> Exercise:
From the listing below, copy only the lines running from the line that contains "Ebre (9, 2292)" to the line that contains "Finestreta única (198, 2280)", both included.

________

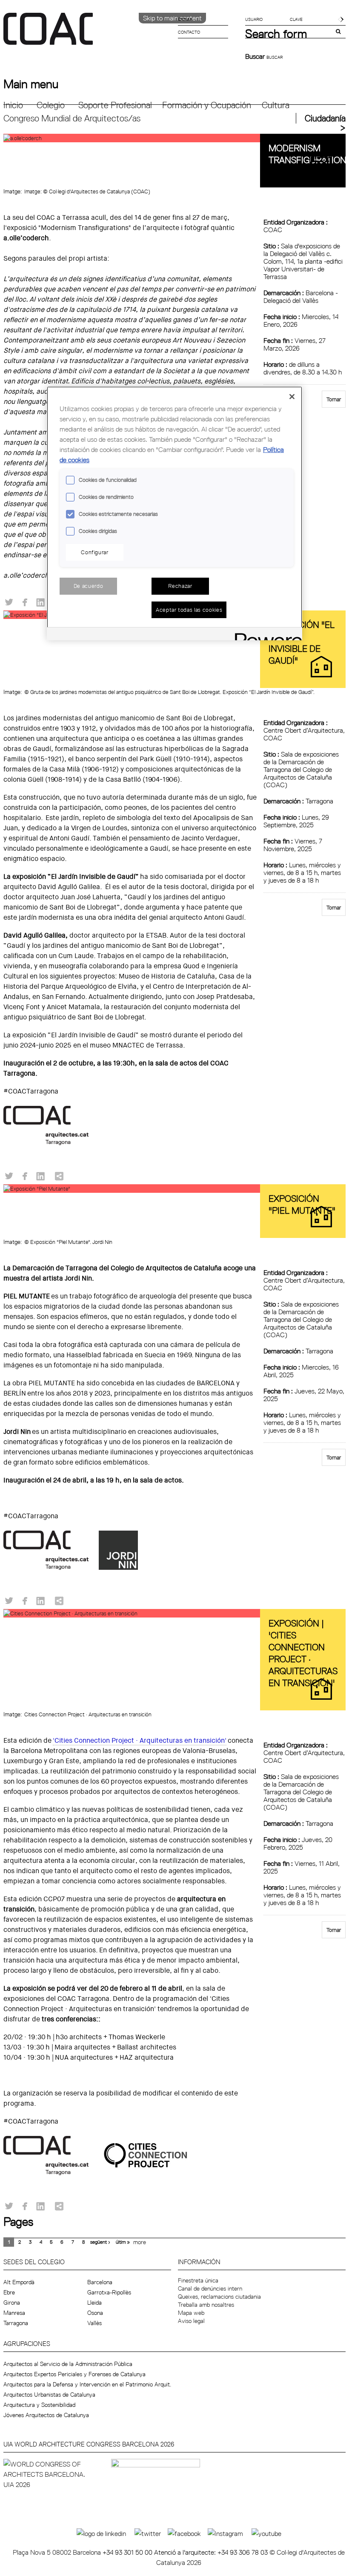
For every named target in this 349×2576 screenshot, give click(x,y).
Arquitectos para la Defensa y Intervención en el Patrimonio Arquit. (87, 2384)
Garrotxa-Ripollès (109, 2292)
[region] (174, 513)
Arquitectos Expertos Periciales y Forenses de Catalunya (74, 2374)
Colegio (51, 105)
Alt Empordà (18, 2282)
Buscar (255, 56)
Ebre (9, 2292)
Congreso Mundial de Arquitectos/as (71, 118)
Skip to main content (172, 18)
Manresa (14, 2313)
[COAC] (88, 34)
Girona (11, 2302)
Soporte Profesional (115, 105)
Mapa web (191, 2313)
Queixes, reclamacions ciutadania (219, 2296)
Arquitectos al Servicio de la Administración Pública (67, 2364)
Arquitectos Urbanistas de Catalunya (49, 2394)
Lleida (94, 2302)
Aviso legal (191, 2321)
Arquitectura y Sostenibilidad (39, 2405)
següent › (100, 2241)
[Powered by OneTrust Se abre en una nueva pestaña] (265, 635)
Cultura (275, 105)
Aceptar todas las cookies (189, 609)
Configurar (95, 552)
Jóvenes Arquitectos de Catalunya (46, 2415)
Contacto (189, 32)
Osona (95, 2313)
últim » (123, 2241)
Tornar (333, 399)
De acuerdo (88, 586)
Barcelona (99, 2282)
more (139, 2242)
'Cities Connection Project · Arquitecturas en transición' (139, 1740)
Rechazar (180, 586)
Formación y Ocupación (206, 105)
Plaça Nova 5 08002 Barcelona (58, 2552)
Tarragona (15, 2323)
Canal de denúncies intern (210, 2288)
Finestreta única (198, 2280)
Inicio (13, 105)
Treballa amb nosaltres (206, 2304)
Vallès (94, 2323)
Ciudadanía (325, 118)
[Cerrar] (292, 396)
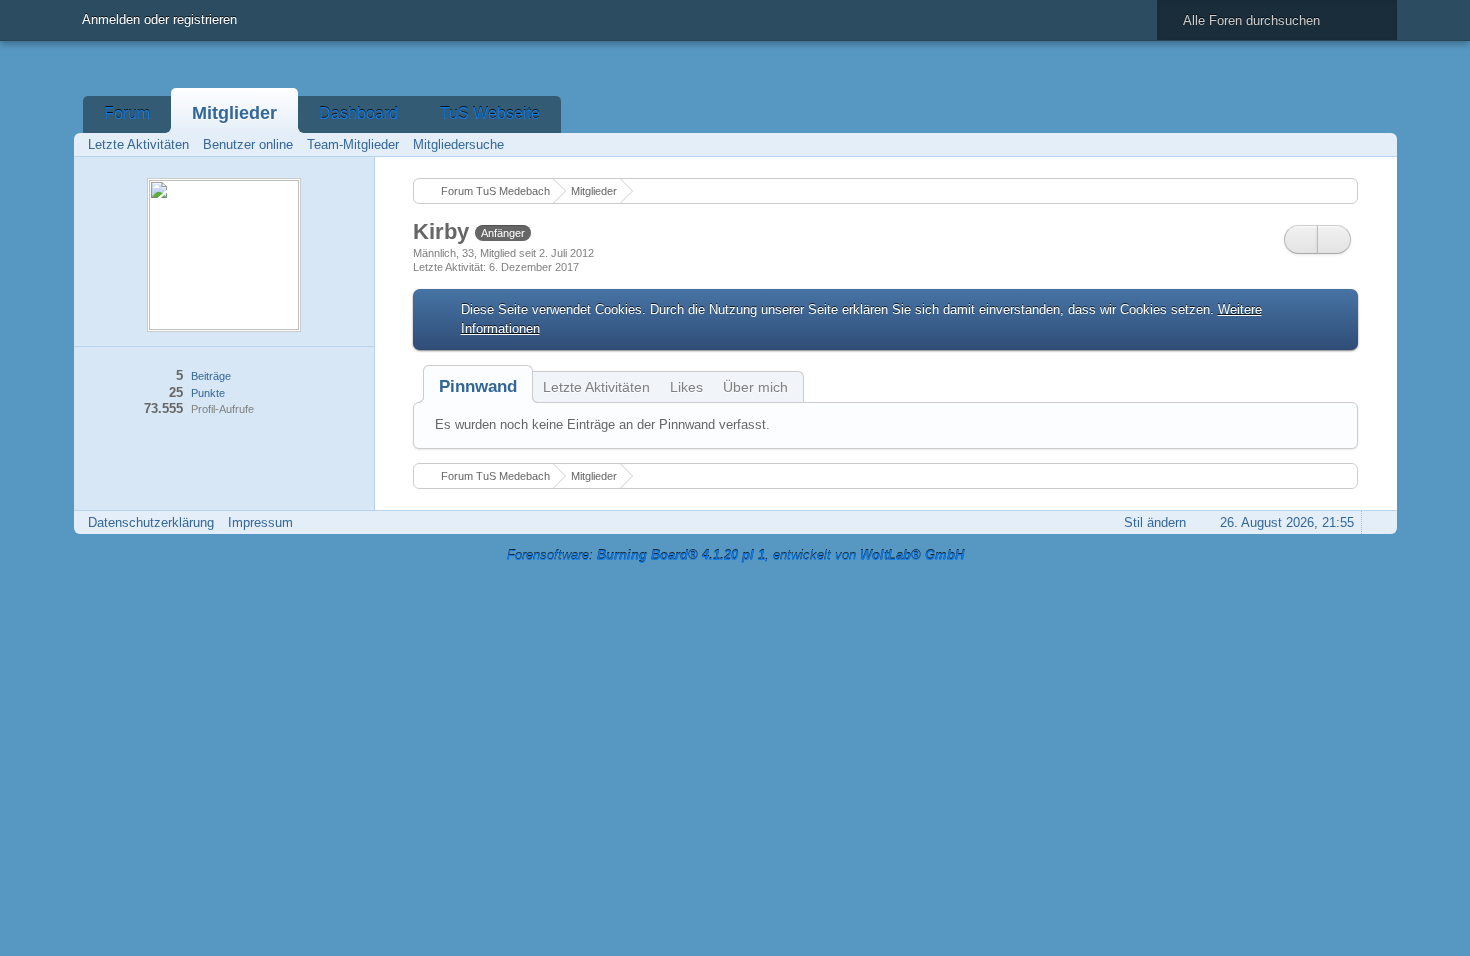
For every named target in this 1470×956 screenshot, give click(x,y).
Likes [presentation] (686, 387)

________

> Task response:
Ebre (9, 2292)
Congreso Mundial de Arquitectos/as (71, 118)
Skip to main content (172, 18)
Manresa (14, 2313)
[COAC] (88, 34)
Girona (11, 2302)
Soporte Profesional (115, 105)
Mapa web (191, 2313)
Queixes, reclamacions ciutadania (219, 2296)
Arquitectos al Servicio de la Administración Pública (67, 2364)
Arquitectos Urbanistas de Catalunya (49, 2394)
Lleida (94, 2302)
Aviso legal (191, 2321)
Arquitectura y Sostenibilidad (39, 2405)
següent › (100, 2241)
[Powered by OneTrust Se abre en una nueva pestaña] (265, 635)
Cultura (275, 105)
Aceptar todas las cookies (189, 609)
Configurar (95, 552)
Jóvenes Arquitectos de Catalunya (46, 2415)
Contacto (189, 32)
Osona (95, 2313)
últim » (123, 2241)
Tornar (333, 399)
De acuerdo (88, 586)
Barcelona (99, 2282)
more (139, 2242)
'Cities Connection Project · Arquitecturas en transición' (139, 1740)
Rechazar (180, 586)
Formación y Ocupación (206, 105)
Plaça Nova 5 08002 Barcelona (58, 2552)
Tarragona (15, 2323)
Canal de denúncies intern (210, 2288)
Finestreta única (198, 2280)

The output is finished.